SINGAPORE - The Fullerton Hotel was gazetted as Singapore's 71st National Monument by the National Heritage Board (NHB) on Monday (Dec 7).
Constructed in 1928, the hotel was once home to the nation's General Post Office as well as government bodies, including The Exchange and Economic Development Board.
The National Heritage Board said: "When a building is gazetted under the Preservation of Monuments Act, it is preserved with the highest form of recognition for its national significance. The evaluation of potential gazettes is based on a building or site's historical, architectural and social importance in Singapore's built heritage landscape."
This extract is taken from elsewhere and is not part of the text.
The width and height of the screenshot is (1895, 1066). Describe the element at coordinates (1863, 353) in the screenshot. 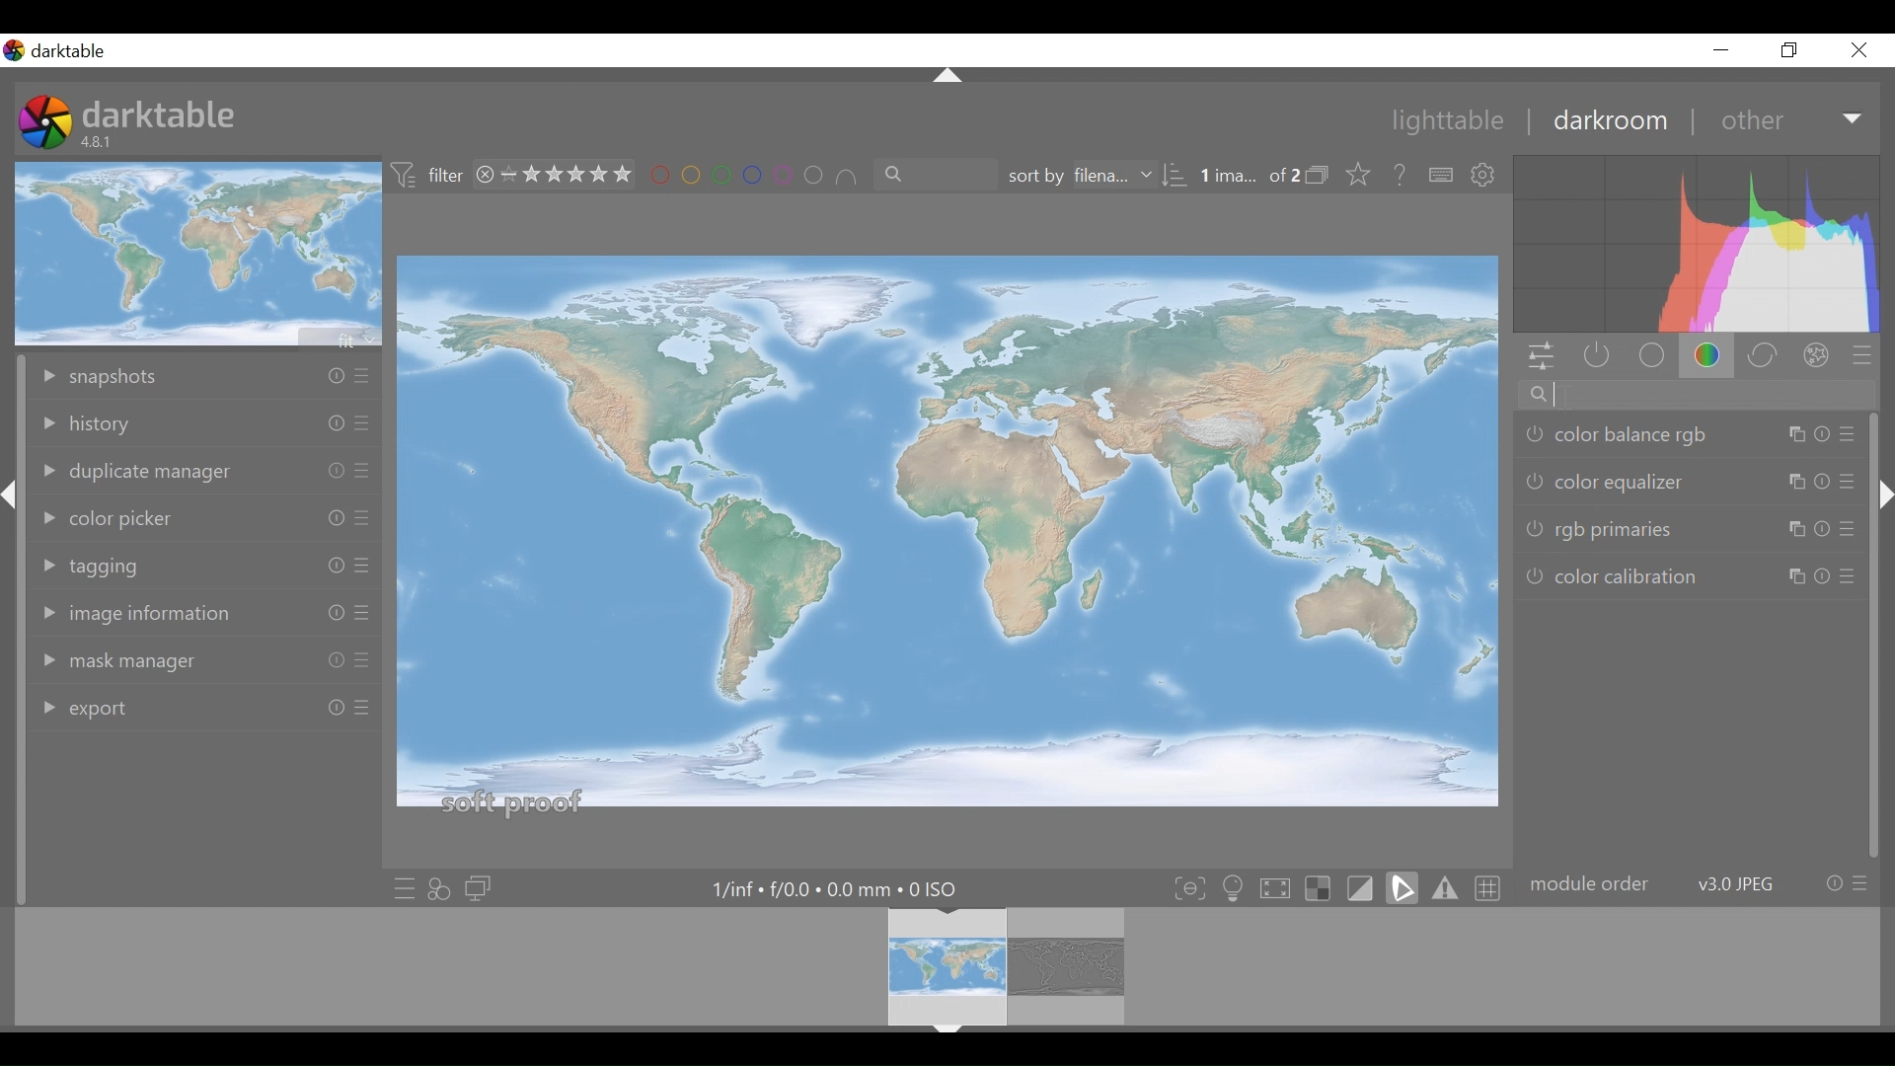

I see `presets` at that location.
Prime Minister Lee Hsien Loong, who attended the gazetting of the hotel this evening, said that the move signified that the building holds a special meaning to Singapore.
PM Lee added that the building held fond memories for him. He cited the milestones of his and the late Mr Lee Kuan Yew's political careers, which took place at the Fullerton area: "Mr Lee Kuan Yew would speak at the PAP rally, always a major event in the campaign, and delivered many stirring and memorable speeches usually in the sun or in the pouring rain. My mother would listen to him from the balcony of the Fullerton Building.
"When I first entered politics in 1984, I too spoke at the Fullerton Square rally," said PM Lee.
Besides its historical significance, the building is also valued for its architectural grandeur. This Neoclassical building which cost $4.75 million to construct, was made of reinforced concrete and finished in Shanghai plaster. Its five frontages and colossal Doric columns, together with its prominent location at the mouth of the Singapore River, make it visually impressive.